Provided entries Block Start
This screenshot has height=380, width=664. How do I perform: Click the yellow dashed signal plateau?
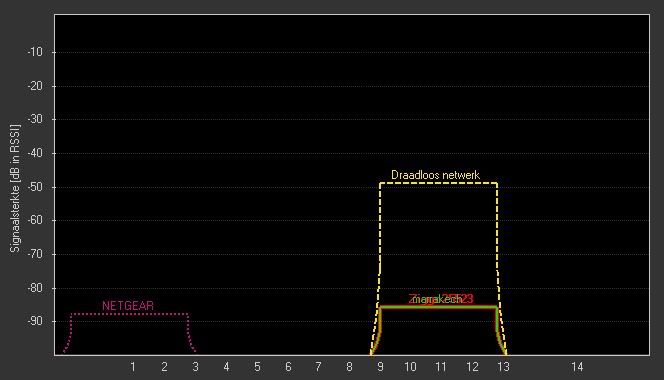(438, 183)
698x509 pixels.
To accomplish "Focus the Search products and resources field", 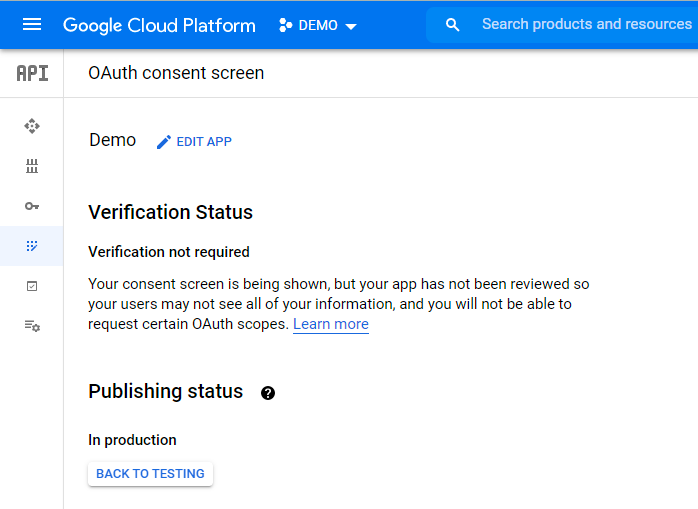I will tap(586, 24).
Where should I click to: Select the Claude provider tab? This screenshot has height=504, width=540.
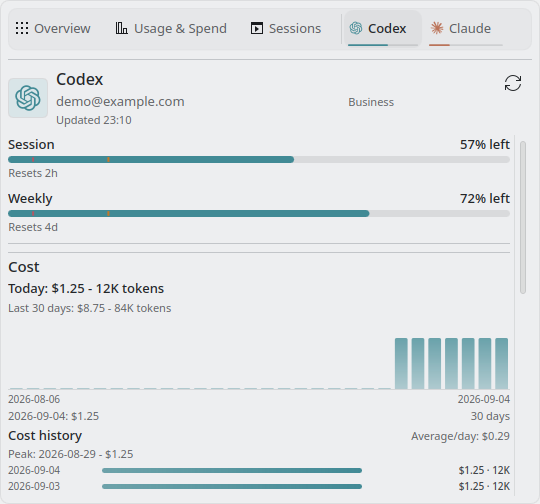click(461, 29)
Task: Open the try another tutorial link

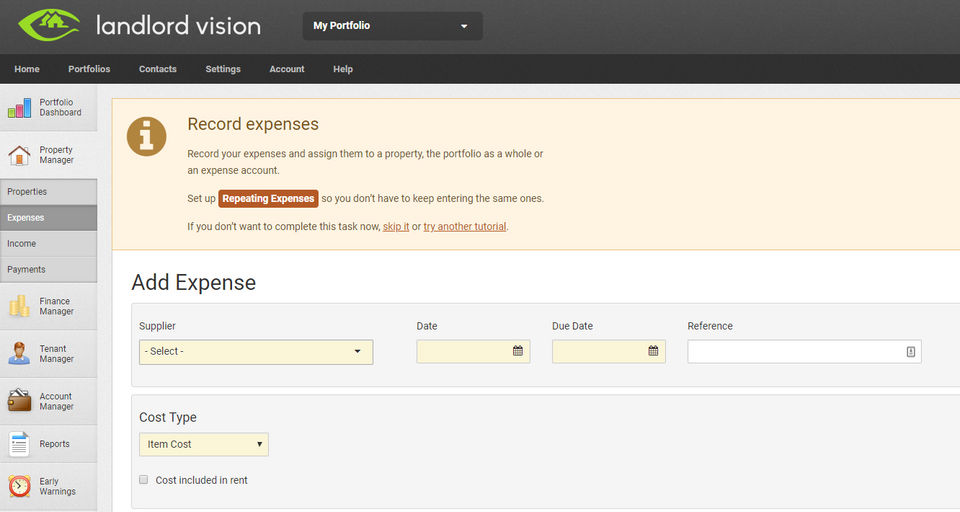Action: (x=465, y=227)
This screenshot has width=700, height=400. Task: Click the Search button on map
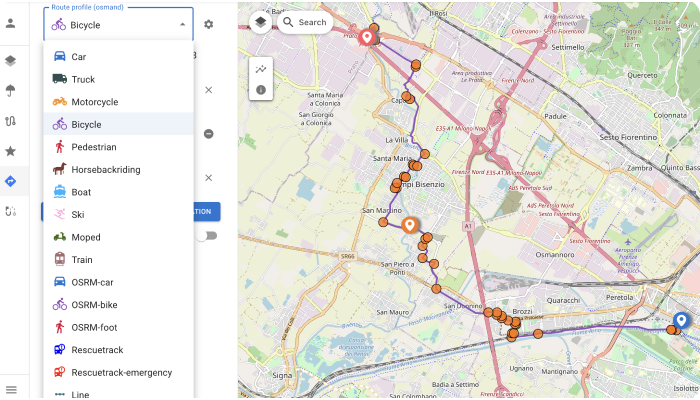[x=304, y=22]
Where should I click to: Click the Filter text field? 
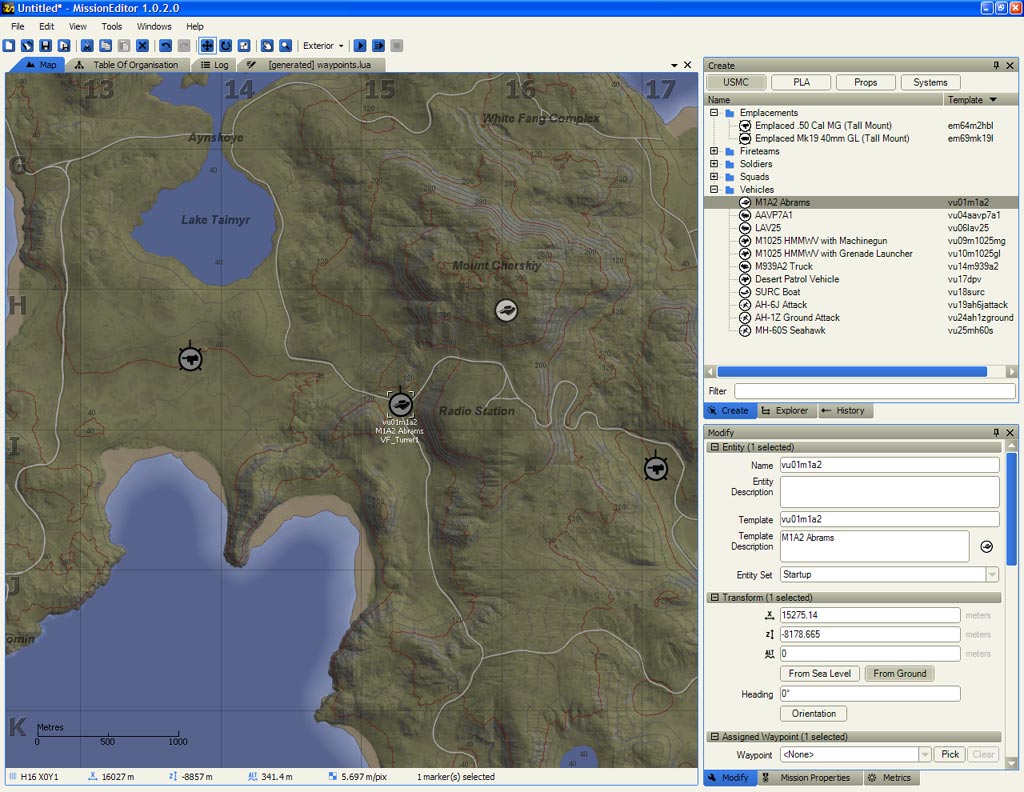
Provided entries Block End
- Task description
The lines to copy begin at the one containing "This screenshot has width=700, height=400." and end at the last line of the records. Set down exactly those lines and no others, both ends included, and omit all pictures.

- Task result
This screenshot has width=700, height=400. Task: Click the Search button on map
[x=304, y=22]
Where should I click to: Click the Filter text field? 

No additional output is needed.